# Try it
Everything from the line containing "is (1200, 814)." through the line containing "Given: Select 1080p" in the listing below should be copied exactly, and nothing more.

# Recorded information
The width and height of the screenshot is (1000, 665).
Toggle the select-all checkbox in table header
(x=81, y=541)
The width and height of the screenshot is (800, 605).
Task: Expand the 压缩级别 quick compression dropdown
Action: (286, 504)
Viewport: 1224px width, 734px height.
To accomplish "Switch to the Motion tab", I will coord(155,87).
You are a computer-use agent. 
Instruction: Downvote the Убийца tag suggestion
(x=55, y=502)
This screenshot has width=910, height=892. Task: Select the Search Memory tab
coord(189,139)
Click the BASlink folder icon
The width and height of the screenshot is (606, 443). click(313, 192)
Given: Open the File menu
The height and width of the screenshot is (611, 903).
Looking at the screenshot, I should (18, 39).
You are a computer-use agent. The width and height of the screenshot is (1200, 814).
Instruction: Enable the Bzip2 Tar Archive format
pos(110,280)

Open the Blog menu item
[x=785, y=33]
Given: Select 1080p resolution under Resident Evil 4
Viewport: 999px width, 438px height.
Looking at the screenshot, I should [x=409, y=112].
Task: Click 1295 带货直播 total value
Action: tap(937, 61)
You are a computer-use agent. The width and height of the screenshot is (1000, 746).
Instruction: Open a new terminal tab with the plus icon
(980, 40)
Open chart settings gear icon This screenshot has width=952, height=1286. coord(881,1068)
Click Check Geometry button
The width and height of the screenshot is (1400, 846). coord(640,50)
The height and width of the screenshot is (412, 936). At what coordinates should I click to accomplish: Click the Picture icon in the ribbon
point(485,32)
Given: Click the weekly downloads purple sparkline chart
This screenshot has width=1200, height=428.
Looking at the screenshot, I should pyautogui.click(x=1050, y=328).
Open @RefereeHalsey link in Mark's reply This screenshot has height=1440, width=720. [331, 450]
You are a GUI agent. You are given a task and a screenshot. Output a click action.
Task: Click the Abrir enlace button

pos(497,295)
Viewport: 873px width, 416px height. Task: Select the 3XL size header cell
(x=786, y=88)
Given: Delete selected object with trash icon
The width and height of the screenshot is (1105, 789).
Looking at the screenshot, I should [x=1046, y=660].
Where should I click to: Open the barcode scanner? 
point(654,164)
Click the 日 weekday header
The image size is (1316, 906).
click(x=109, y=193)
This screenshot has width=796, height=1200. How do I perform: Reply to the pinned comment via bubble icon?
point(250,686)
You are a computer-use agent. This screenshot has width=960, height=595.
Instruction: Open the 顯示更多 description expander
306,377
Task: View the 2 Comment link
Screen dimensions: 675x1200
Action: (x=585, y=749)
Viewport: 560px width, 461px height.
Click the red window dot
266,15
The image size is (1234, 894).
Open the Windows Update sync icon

# Solution to this task
You are a computer-use agent. The width and height of the screenshot is (1200, 814).
Instruction: Enable the Bzip2 Tar Archive format
pos(110,280)

Open the Blog menu item
[x=785, y=33]
Given: Select 1080p resolution under Resident Evil 4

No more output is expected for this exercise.